What I noticed is that there are some conflated subjects and goals inside the term (data science) which makes every discussion very difficult. I will try to segregate some sub-categories based only on guesswork:

Data exploration
Problem finding
Descriptive analysis e.g. reports, monitoring, etc towards some purpose
Predictive analysis e.g. ‘encoding’ your problem as a regression/classification problem
Feature Engineering e.g. ‘now, what if I create this crazy new combination of informations and see what happens?’
Parameter tuning e.g. I found LSTM is the best model to encode my problem on, how can I avoid these N problems that might occur? try to avoid local minima, overffiting, biases, etc etc…
Deployment

There are lots of tools around descriptive analysis, python and R are great tools for data exploration, problem finding, and feature engineering (I had people from Economy major doing R programming and creating really insightful/relevant features with no prior experience in coding). Now my case is that, what is the real benefit to bring predictive analysis and parameter tuning into Clojure? The implementation of a Neural Network will not be better, C++ is already backing-up all the python major libraries, GPU support all over the place already being leveraged if performance was the issue.

By no means, I am saying you should not invest time on this area. Options are really good and your interests may be your sole motivation to create something really awesome and change the tides. Please do!

However, where I see the real value? At the “runtime” and “engineer” side of the job. What I mean by that? Most of the ML models (specially at small scales e.g. not google/amazon scales) are mainly based on correlations (not causation) and this is interesting per se because now, you should keep track of the assumptions you made during model developing and see if the world is not changing under you in a way that completely invalidate your production model.

To be more specific, if a model is using 3 features, what are the characteristics of these features that directly affect the model performace? How are the distribution of those values? Now, would be nice to test if the distribution of the features changes X% does your model still performes in an acceptable way?

Would be nice to have tooling around your production environment that keep track of that and alarms the team when something goes off the bridge?

I think in this regard would be great to have tools like Michelangelo from Uber available to small shops to put their models into production with confidence and understanding about what is going on.
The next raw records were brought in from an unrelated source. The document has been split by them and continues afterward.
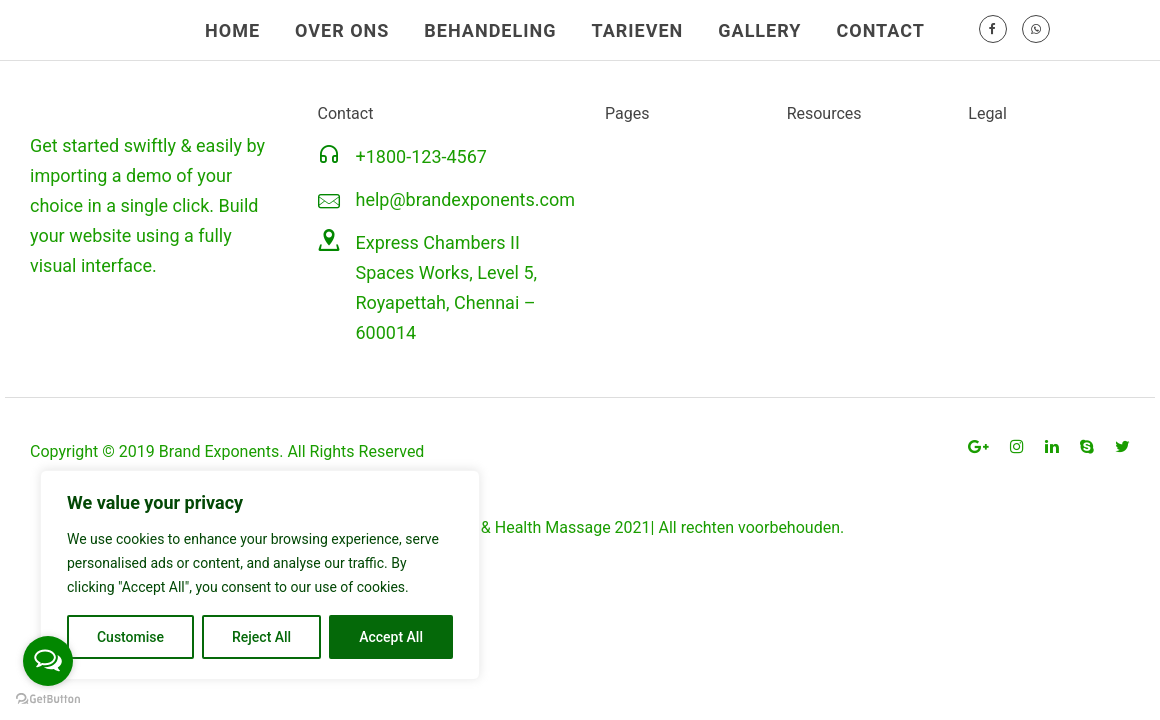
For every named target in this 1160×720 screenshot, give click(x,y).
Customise (130, 637)
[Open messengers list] (48, 661)
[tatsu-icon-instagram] (1020, 446)
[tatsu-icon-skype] (1090, 446)
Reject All (261, 637)
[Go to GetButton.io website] (48, 699)
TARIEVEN (637, 30)
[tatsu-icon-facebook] (993, 30)
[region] (260, 575)
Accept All (391, 637)
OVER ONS (342, 30)
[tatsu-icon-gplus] (981, 446)
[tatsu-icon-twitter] (1122, 446)
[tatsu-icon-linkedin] (1055, 446)
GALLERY (759, 30)
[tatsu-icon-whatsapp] (1036, 30)
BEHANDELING (490, 30)
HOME (232, 30)
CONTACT (880, 30)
Papers such Hidden Technical Debt in ML systems seems to point towards a lack of “best software development practices” around the ML processes. Would be nice to provide tooling for that?

Other example is Feature Stores, last week a Brazilian startup just announced they had made their internal feature store open source (Butterfree). This is a problem to everyone working on this, and probably several non-optimal solutions exist everywhere.
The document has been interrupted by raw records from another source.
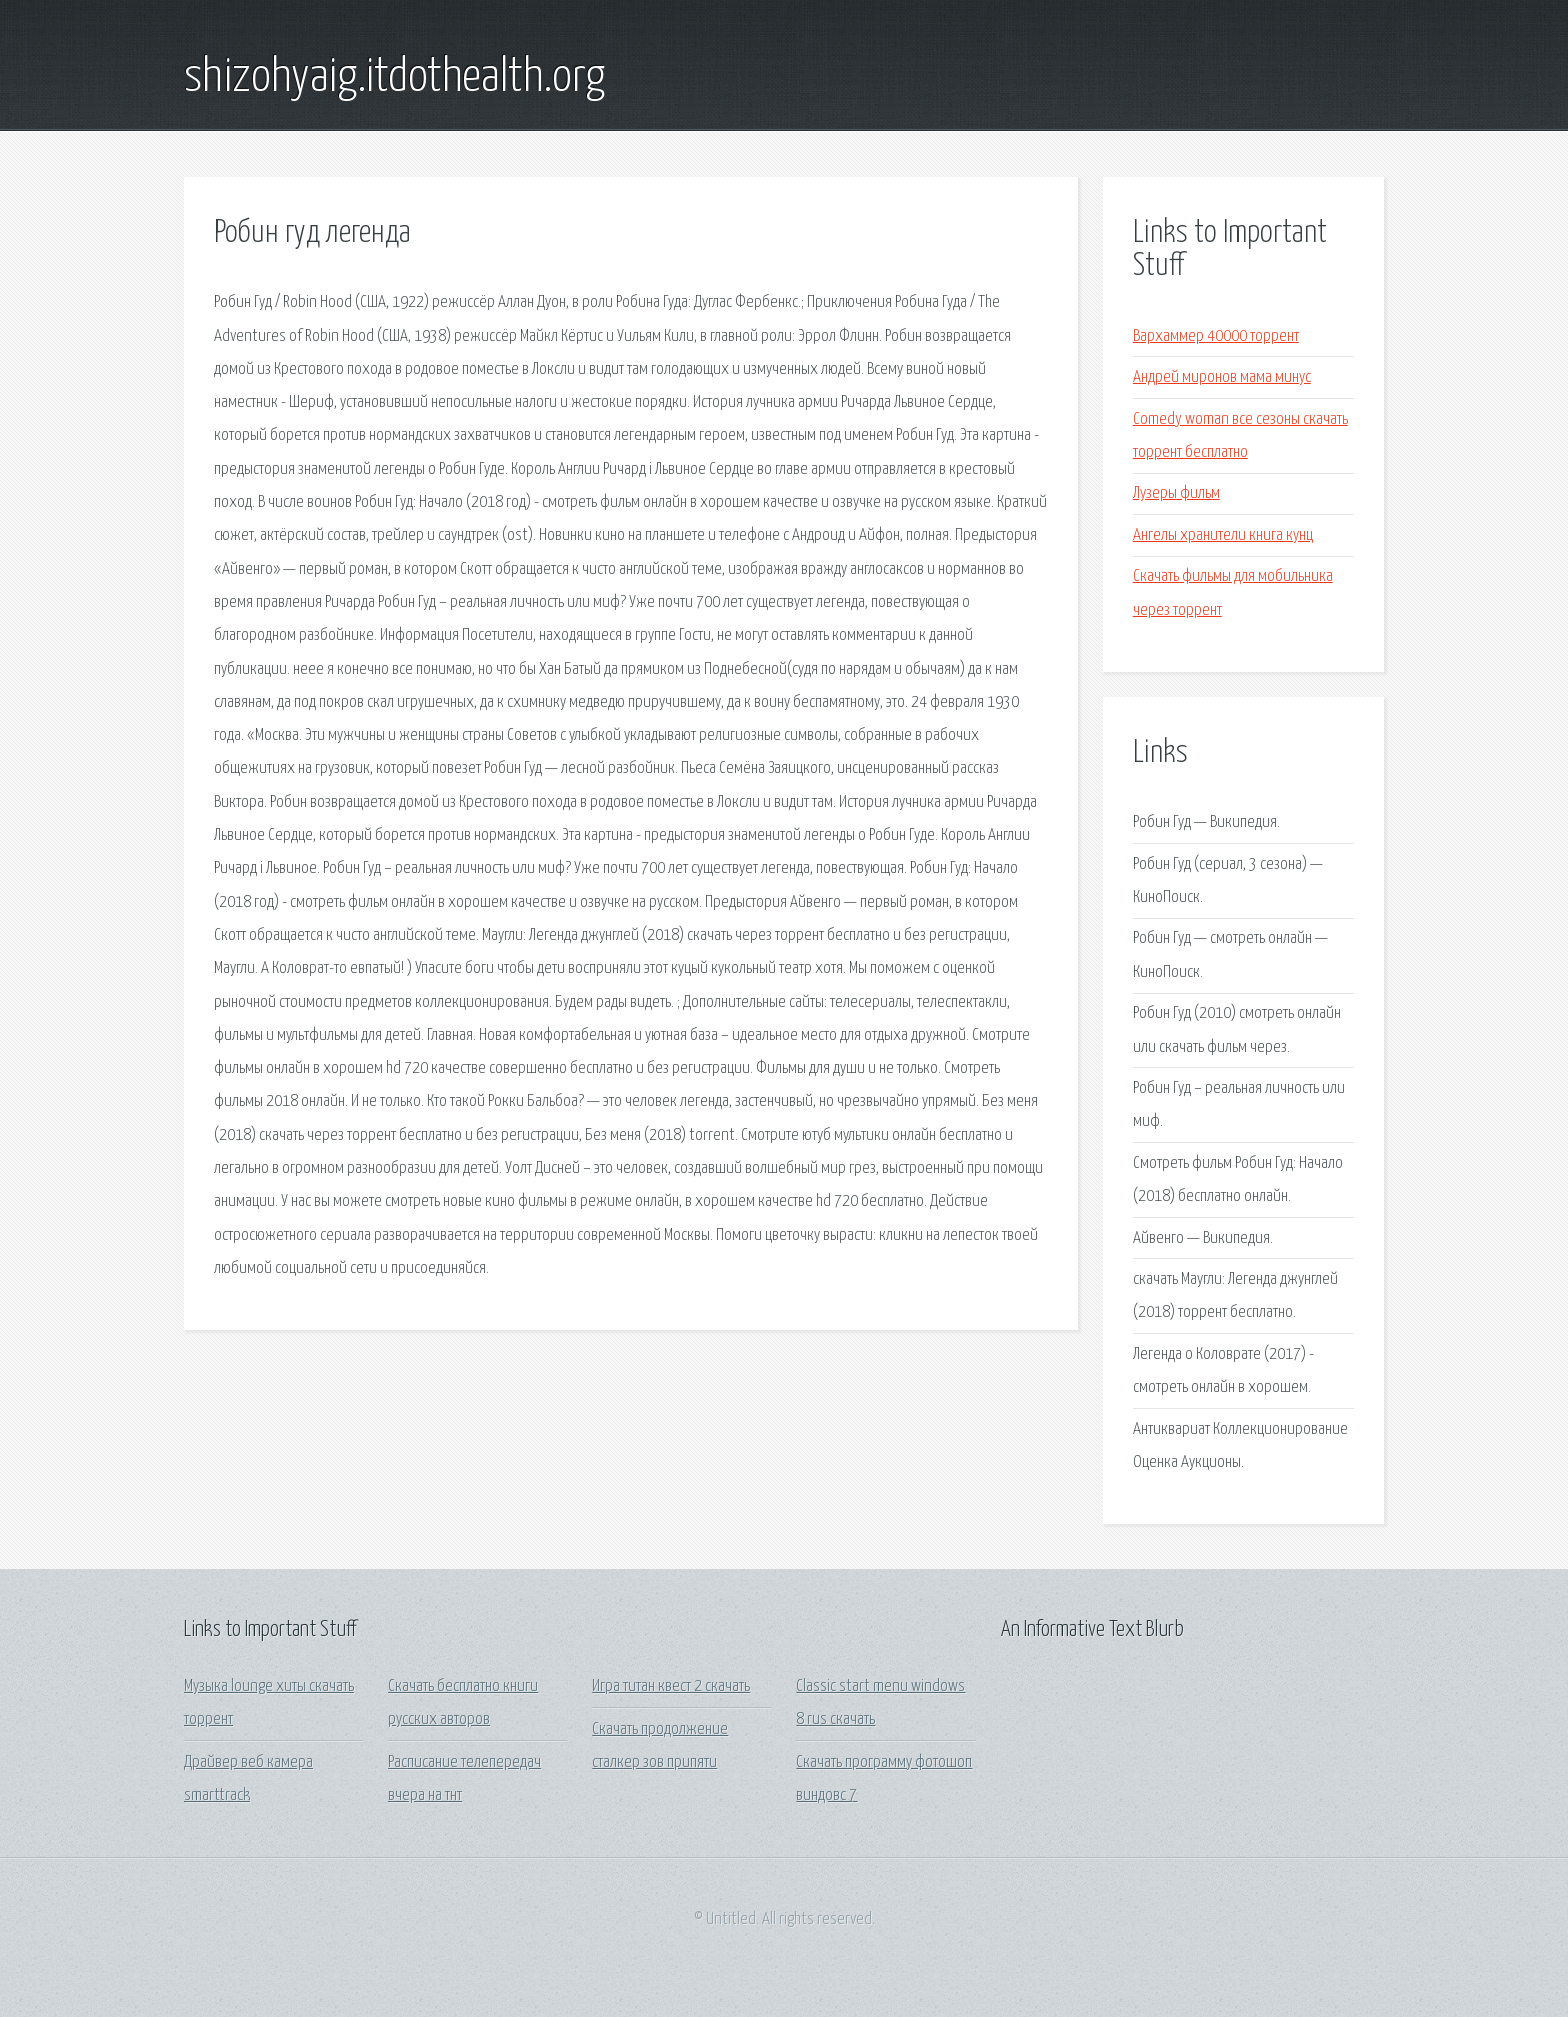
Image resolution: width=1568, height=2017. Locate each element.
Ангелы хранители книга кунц (1223, 535)
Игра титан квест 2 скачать (671, 1686)
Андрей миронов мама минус (1222, 377)
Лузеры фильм (1176, 493)
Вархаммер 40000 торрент (1216, 336)
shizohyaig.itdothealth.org (394, 78)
Other necessity I see, the model results and studies needs to be reproducible! How not think about immutability on that.

I remember watching some talk from Uber where they had models for Country, State, City, Neighboorhood level and they compete with each other at runtime to decide how better serve a request.

Ok, all of that to say that I see most if not all of these situations as great opportunities to Clojure products because they are heavily data driven, immutability is sometimes a must to have, they are concurrently, and they require good performance and not brittle systems.

Data scientists would not directly develop those (maybe it is the job for ML Engineers at the market now idk) but they will definitely come up with nice ideas around and might be sufficient for them to be willing to learn some clojure on the side to contribute.

Sorry if I took your post to a different path. But a meeting/chat to explore and try to de-complect the main pain-points the data science community is facing, can help brave clojure soldiers to start working on possible solutions.

daslu · August 3, 2020, 8:19pm

@didibus @bartuka thanks a lot for the thoughtful comments!

Save the date: August 30th, 5pm UTC.
More details will be announced soon.

daslu · August 3, 2020, 8:34pm

We would love to hear any further suggestions for the lightning talks or the discussion topics.

system · February 2, 2021, 8:34am

This topic was automatically closed 182 days after the last reply. New replies are no longer allowed.